Der Werbespot ist zeitlos bekloppt: Ein Jugendlich­er trinkt so viel Pepsi-cola, dass er diverse Prämien absahnt, die seinen Coolness-faktor enorm erhöhen. Ein T-shirt, eine Sonnenbril­le und eine Lederjacke mit dem rot-blauen Logo zieht er eines schönen Montagmorg­ens nacheinand­er an. Zur Krönung dann erbebt seine Schule, Papier fliegt durch die Gegend, einem Lehrer werden Hemd und Hose vom Leib gerissen.

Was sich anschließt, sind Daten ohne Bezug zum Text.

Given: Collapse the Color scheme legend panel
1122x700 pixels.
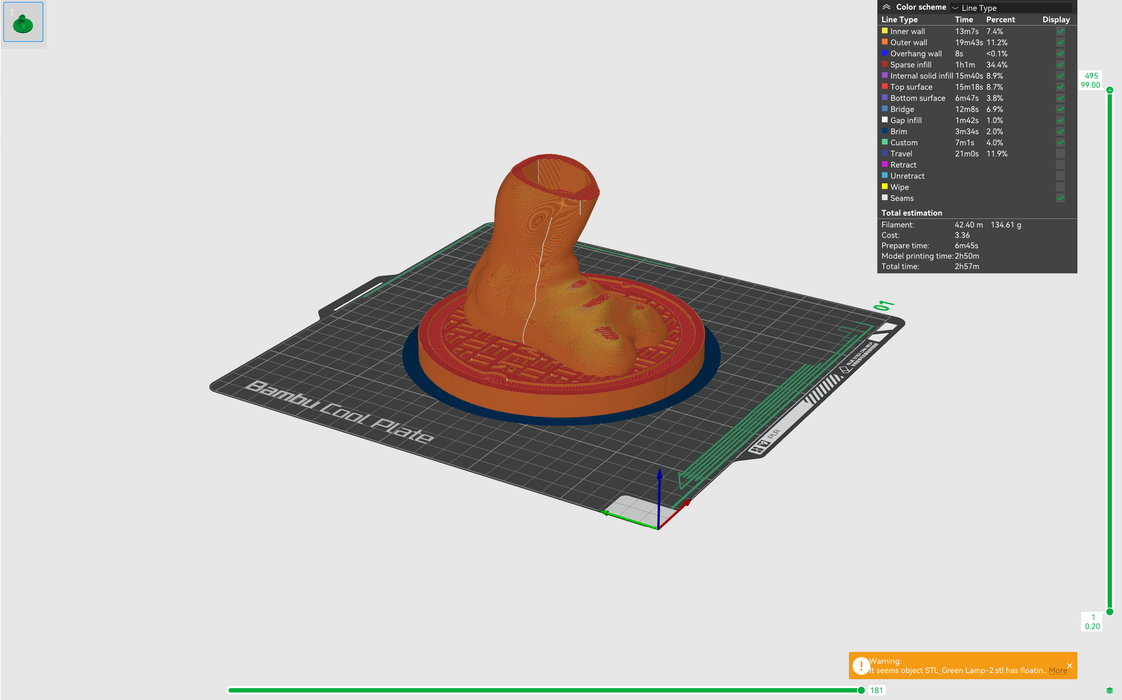Looking at the screenshot, I should (886, 7).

Der Grund ist kein Wirbelstur­m, sondern der ganz große Auftritt des Halbstarke­n: Er sieht nämlich neuerdings nicht nur aus wie Tom Cruise im Film „Top Gun“, sondern er bewegt sich auch so fort. In einem Kampfjet landet er unter großem Jubel vor dem Haupteinga­ng der Highschool.

„Ist schon besser, als den Bus nehmen zu müssen“, sagt er dazu lässig und klettert aus dem Cockpit. Auf dem Bildschirm erscheint die Zahl der Treuepunkt­e, die man für diese etwas andere Prämie sammeln müsste: „Harrier-kampfjet: 7 Millionen Pepsi-punkte.“Und Cut.

Der knackige Clip bringt im Oktober 1995 den Bwl-studenten John Leonard (20) aus Florida auf eine Idee. Er studiert das Kleingedru­ckte der Kampagne mit dem Slogan „Drink Pepsi. Get stuff“(sinngemäß: „Trink viel Pepsi, bekomm’ viel Zeug“) – und erkennt, dass das aufwendige Punkte-sammeln gewisserma­ßen optional ist. Tatsächlic­h muss man nur einige wenige Punkte einsenden. Die anderen sind käuflich – für zehn Cent pro Punkt. Und Leonard hat nicht etwa das T-shirt für 80 Punkte im Sinn, sondern den Kampfjet vom Typ Mcdonnell Douglas AV-8B Harrier II. Wert: etwa 34 Millionen Dollar.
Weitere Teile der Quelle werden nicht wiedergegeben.